The gun control debate rages on, however. Much ado about so-called “assault weapons” and “extended magazines,” which I think will not lead to any major changes any time soon. At least not outside certain Liberal strongholds such as New York and California. I also believe the new NY law will likely be stripped of many of the draconian provisions if not outright overturned by the courts.
The biggest issue, though, that has the anti-gun crowd bloviating the loudest is what is (erroneously) referred to as the “Gun Show Loophole,” which allows weapons to be bought and sold without criminal background checks. And Oh! My! Forty Percent of guns sold are without background checks!
Well, sort of. You see, if there is a private owner who wishes, for whatever reason, to sell a firearm, he or she can legally do so. And there is no requirement to go through the background check of the buyer. That being said, however, there are penalties for a seller to knowingly transfer a firearm of any kind to a “restricted” person, such as a convicted felon.
However, if one attends one of those eeevil gun shows, you will find many of the dealers in attendance are in fact licensed dealers. That means if you purchase a weapon from one of them, they are still required to perform the instant background check prior to the sale.
In a way, it’s sort of like automobiles. A person, for whatever reason, may decide to sell a car. That person is certainly free to do so for whatever price they can negotiate with a buyer. All that can be done without a license, or dealer’s registration. The exception would be if one did that more than a set number of times within a year; most jurisdictions set a limit to prevent non-dealers from avoiding the taxes and such that come from a dealer’s license.
So what they want to do is make it a requirement that every sale, or transfer from one person to another, is accompanied by a Criminal Background Check. While this might sound reasonable to some, think about the implications involved. Sure, it would perhaps prevent an unsuspecting seller who maybe decided they wanted to sell a gun and get something new from selling it to someone who really shouldn’t have it, but I really doubt that number would be all that high; most criminals already purchase guns off the record, or just plain steal them, and this would not change that one bit.
What it would affect, however, is a lot of tradition, especially in the Midwest. A father couldn’t buy a .22 for his son’s 16th birthday without going to the gun store, and filing paperwork to be called in to make sure his son isn’t a criminal. Or a grandfather passing down a shotgun that has been in the family for five generations.
Simply put, installing a so-called “universal” background check would either cause a hassle for those following the rules, or make a lot more people ignore more laws. Nothing would be accomplished.
So, if there might a room for a “reasonable” compromise, how about a Purchase Permit. Or a separate ID card showing lawful firearms ownership. Probably will have a lot of detractors, but hear me out.
I think a person could voluntarily be issued a card, with photo, stating they are legally allowed to purchase firearms. It would be good for, say, a year, or so. There is also the standard magnetic strip on the back, which a dealer would swipe a special reader at the time of sale, and it instantly connects to the FBI database.
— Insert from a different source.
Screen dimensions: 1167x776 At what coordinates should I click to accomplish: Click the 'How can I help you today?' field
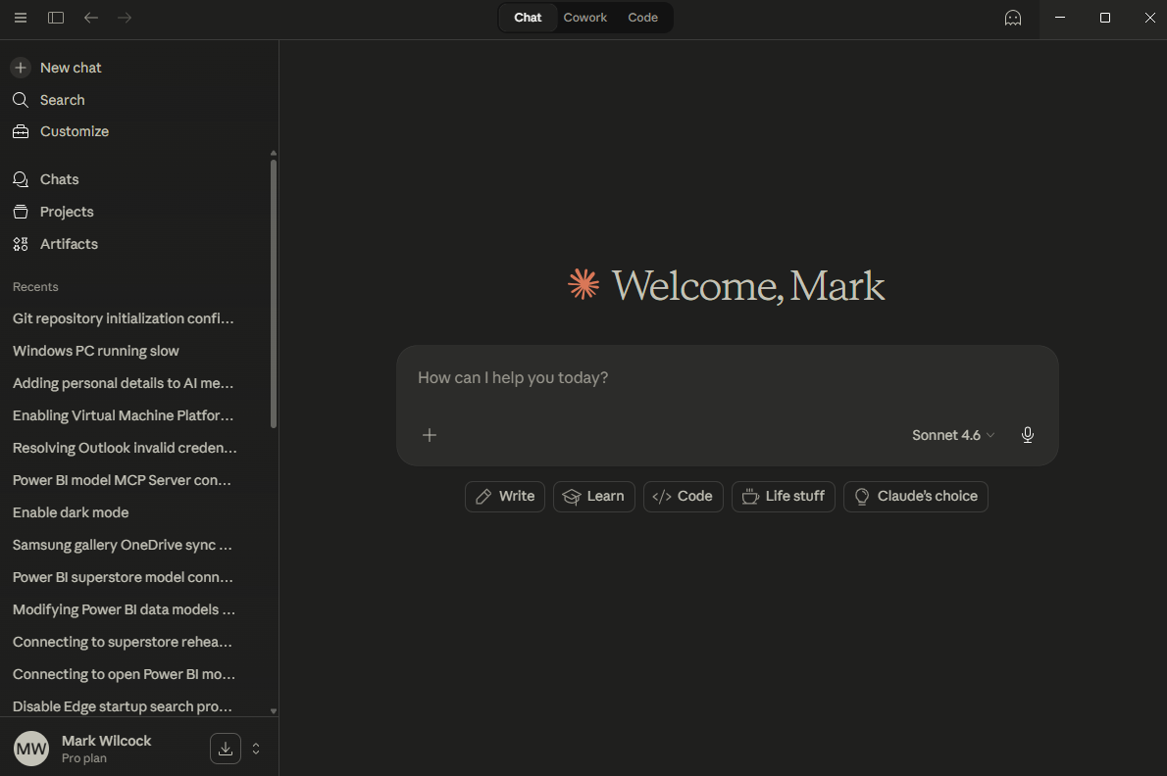(x=726, y=378)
Within seconds, it comes back with “Approved” or “Disapproved,” and everyone goes about their business. This would also streamline the normal process, which currently involves filling out about 5 pages of questions, and the dealer physically picking up the phone and relaying your answers to the person on the other end, who then states the approved/disapproved in return.
But what if someone gets a card, and then kills someone? Well, that database can be updated pretty quickly with either a temporary denial (perhaps pending further investigation or outcome of a legal proceeding) or a permanent one (after lawful conviction, for example).
And while I’m not in favor of requiring private sales to be checked on, if a person sells a gun to someone they don’t know, they can most likely be reasonably certain that the person they are selling to is probably OK if they can produce that card. This protects the seller, as well, from inadvertently arming a criminal, which was never their intention in the first place.
This may not be perfect. Gun Control asshats will scream it doesn’t go far enough, although to them anything less than the outright banning, confiscation, and destruction of every privately owned firearm doesn’t go far enough. Second Amendment supporters like myself will be hesitant, worrying about further restrictions on a cherished freedom, and the potential of a “database” of gun owners being kept by the Federal Government.
More than likely, not much if anything will happen. But I thought I might get a word in showing what might be a reasonable compromise.